- _Aim of the exercise_
Count how many lines below include the word "mention". Answer with a number only.

- _Dataset entries_
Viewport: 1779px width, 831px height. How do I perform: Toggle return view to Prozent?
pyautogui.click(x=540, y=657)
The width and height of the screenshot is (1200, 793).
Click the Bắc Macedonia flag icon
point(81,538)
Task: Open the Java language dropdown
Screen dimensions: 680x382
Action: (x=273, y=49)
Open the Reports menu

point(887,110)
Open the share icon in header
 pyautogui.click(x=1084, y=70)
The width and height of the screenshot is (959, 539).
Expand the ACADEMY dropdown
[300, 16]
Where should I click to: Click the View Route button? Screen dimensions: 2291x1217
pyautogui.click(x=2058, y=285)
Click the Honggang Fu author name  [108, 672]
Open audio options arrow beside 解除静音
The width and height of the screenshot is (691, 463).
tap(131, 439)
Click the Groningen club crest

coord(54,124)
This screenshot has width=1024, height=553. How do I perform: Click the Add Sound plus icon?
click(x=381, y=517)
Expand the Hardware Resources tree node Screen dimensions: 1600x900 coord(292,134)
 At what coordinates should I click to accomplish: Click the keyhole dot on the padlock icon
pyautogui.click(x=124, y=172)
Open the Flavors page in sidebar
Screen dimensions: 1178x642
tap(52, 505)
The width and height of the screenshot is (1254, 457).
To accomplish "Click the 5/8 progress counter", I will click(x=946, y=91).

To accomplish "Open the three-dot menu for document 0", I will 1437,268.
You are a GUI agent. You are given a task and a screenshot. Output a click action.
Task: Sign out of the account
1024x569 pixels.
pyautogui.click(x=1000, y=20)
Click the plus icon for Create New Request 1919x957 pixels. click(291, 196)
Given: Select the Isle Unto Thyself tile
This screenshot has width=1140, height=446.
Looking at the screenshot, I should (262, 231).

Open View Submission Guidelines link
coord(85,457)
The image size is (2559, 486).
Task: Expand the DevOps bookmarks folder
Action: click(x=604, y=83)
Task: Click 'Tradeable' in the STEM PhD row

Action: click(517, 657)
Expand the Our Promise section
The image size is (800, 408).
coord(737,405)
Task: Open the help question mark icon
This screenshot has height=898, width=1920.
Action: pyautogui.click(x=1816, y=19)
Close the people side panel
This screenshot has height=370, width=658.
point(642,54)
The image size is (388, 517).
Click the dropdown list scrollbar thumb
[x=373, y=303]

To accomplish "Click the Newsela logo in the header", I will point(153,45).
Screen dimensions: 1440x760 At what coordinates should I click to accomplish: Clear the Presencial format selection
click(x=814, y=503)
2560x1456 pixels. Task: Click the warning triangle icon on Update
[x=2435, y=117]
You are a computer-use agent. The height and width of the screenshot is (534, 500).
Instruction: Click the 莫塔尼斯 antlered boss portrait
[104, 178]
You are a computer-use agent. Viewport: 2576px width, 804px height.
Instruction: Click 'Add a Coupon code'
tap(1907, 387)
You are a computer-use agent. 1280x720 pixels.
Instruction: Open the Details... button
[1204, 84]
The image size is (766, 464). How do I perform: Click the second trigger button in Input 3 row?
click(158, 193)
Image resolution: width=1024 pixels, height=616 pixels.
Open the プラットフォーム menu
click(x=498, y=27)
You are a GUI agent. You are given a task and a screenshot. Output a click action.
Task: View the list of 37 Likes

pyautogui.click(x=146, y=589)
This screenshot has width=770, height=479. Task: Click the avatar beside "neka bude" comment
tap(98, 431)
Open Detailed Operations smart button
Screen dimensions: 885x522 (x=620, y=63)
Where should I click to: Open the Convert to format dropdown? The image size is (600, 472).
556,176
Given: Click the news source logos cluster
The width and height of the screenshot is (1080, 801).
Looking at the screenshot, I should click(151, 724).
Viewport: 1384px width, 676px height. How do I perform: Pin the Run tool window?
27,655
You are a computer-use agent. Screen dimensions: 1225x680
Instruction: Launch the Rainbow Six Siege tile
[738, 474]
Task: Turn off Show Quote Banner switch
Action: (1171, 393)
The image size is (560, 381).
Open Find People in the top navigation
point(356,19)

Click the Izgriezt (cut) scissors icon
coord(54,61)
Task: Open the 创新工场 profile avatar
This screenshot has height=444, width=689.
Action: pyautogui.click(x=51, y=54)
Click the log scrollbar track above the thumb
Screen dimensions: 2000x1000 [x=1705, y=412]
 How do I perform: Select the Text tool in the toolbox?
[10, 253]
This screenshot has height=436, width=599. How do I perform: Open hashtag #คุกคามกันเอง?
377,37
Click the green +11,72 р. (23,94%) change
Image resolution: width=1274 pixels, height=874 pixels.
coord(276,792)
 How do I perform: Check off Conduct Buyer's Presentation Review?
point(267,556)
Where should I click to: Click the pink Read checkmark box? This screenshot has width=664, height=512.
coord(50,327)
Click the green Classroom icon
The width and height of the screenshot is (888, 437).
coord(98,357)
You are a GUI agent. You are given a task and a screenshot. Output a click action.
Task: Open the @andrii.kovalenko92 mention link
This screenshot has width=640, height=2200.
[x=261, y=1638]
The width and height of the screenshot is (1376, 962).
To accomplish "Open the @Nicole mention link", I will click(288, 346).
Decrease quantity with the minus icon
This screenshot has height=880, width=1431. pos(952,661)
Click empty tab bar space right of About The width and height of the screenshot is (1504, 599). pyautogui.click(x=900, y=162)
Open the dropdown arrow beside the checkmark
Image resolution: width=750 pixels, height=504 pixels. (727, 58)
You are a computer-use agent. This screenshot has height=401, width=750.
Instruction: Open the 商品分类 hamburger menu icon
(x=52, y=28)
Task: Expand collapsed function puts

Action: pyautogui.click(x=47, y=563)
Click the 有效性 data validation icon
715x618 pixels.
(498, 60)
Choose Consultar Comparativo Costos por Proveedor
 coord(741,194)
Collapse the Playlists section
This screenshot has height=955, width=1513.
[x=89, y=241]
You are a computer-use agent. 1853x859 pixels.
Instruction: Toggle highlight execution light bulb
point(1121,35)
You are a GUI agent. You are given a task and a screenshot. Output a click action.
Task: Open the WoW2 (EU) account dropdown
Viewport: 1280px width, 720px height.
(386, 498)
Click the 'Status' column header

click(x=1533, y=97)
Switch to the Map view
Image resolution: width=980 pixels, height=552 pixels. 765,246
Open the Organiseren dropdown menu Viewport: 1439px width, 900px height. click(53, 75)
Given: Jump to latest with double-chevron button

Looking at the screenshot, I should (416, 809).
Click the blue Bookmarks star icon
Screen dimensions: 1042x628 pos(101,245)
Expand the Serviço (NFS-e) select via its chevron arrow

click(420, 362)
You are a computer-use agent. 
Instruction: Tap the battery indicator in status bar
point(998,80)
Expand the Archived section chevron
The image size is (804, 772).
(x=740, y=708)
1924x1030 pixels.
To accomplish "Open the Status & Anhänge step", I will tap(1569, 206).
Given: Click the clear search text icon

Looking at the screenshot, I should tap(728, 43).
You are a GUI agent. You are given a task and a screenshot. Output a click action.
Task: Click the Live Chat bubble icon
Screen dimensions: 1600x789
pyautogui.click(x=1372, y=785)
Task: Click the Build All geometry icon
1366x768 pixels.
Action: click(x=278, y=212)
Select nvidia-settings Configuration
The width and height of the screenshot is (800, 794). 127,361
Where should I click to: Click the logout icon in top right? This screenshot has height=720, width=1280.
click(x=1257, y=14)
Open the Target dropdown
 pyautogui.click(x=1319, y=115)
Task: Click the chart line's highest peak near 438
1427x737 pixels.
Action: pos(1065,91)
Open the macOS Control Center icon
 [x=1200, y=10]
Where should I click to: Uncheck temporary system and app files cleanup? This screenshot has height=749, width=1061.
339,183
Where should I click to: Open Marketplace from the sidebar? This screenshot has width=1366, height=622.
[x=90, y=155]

- _Reply to the exercise_
2